Gluten and Intestinal Cancer
Recurrent damage to the gut due to gluten intolerance can lead to intestinal cancer, which occurs when malignant cells form in the small or large intestines. The two common cancers of the gastrointestinal (digestive) system include colorectal cancer and small intestine cancer. Both are fatal and accounts for over 50,000 deaths in the U.S. each year.
Gluten and Blood Cancer
Funding from the Worldwide Cancer Research allowed scientists to explain how gluten may cause a rare form of blood cancer for a small group of people with celiac disease.

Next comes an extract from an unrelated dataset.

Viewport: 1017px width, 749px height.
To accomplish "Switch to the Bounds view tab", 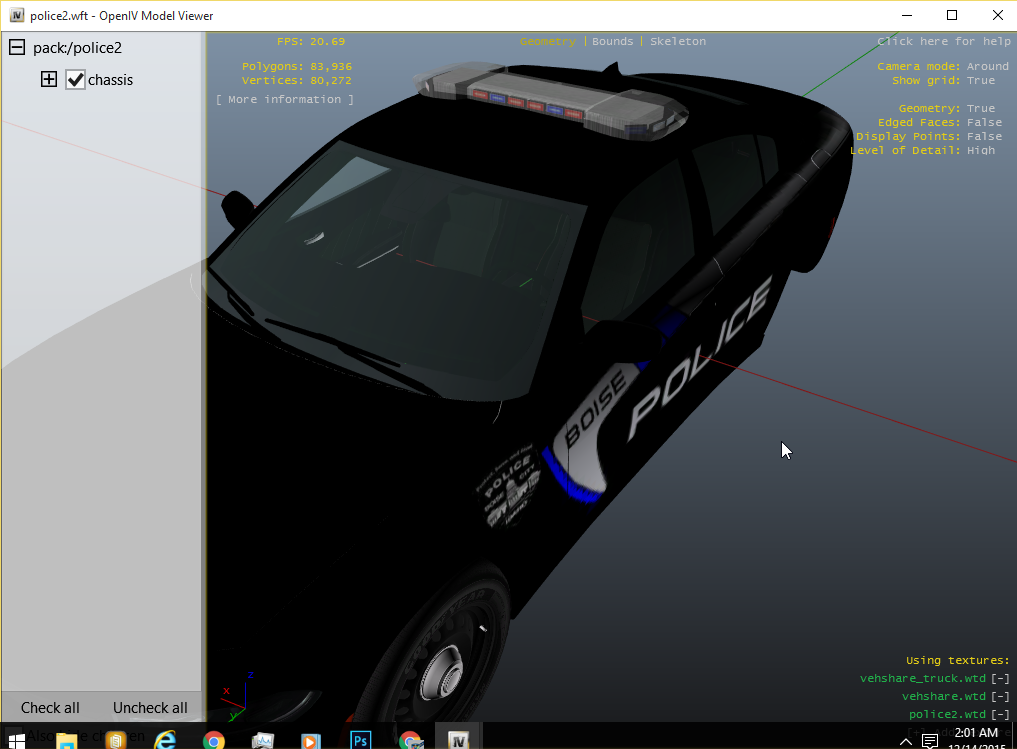I will point(612,42).
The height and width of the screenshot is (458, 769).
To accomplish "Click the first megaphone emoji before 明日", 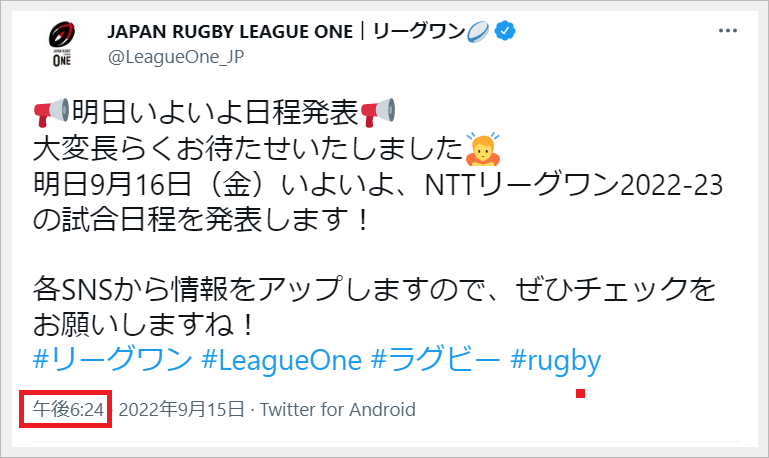I will tap(51, 111).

According to scientists at Leiden University Medical Center (LUMC), when the immune system cells react to gluten, they produce compounds called cytokines that can contribute to a patient’s potential progression of a rare lymphoma. This cancer of the white blood cells begins in the lymphocytes or infection-fighting cells of the immune system.
The study was conducted in the Netherlands and published in the journal Proceedings of the National Academy of Sciences.
Higher Cancer Deaths in Gluten-Sensitive Individuals
In a large medical trial in Ireland, researchers found more deaths from cancer — including more deaths from all causes – in people with sensitivity to gluten.
The rate of cancer in the gluten-sensitive group was higher than average, but it does not narrate the whole story. Male participants had a higher risk for all cancers, while women had a lower risk because of a lower possibility of breast cancer. It is not known why women with gluten sensitivity may have lower breast cancer risks, but it may be because of an overall immune system dysfunction.
Last, death rates increased in those with non-celiac gluten sensitivity, although the science behind it remains unclear. The researchers advised conducting more studies to ascertain if the cause is gluten sensitivity or some other health issue.
Gluten and Cancer: Possible Foes
Various international studies show that the more whole grains a person consume, including the gluten-containing grains, the lower their risk of most cancers, such as those of the breast, prostate, and colon. Ingesting gluten may also reduce a person’s risk of less common diseases, including carcinoma of the pancreas. These results may stem from the fact that whole grains are rich in fiber, which play a role in stabilizing blood sugar and hormone levels.
In the last decade, going gluten-free has become the latest diet trend, whether due to an increase in gluten sensitivity or the accessibility of gluten-free processed and pre-packaged products.
Going gluten-free may be beneficial if you are among the 20 million people in the United States with gluten sensitivity or the 3 million men and women with celiac disease. However, it is important to note that eating a gluten-free diet does not automatically mean health and wealth. Often, the refined grains in gluten-free foods lack fiber and other essential vitamins and minerals, including B vitamins, antioxidants, iron, zinc, copper, and magnesium.
Gluten-free products can instead be high in fat and added sugar. Too much sugar causes a myriad of other health concerns, not the least of which is obesity, which presents its share of cancer risks. Going gluten-free is not the same as eating a diet low in carbohydrates. If you make that mistake, you will tend to overindulge or choose items you would not eat on a normal basis. Thus, if you do not suffer from gluten intolerance, it may help to consume gluten in moderation.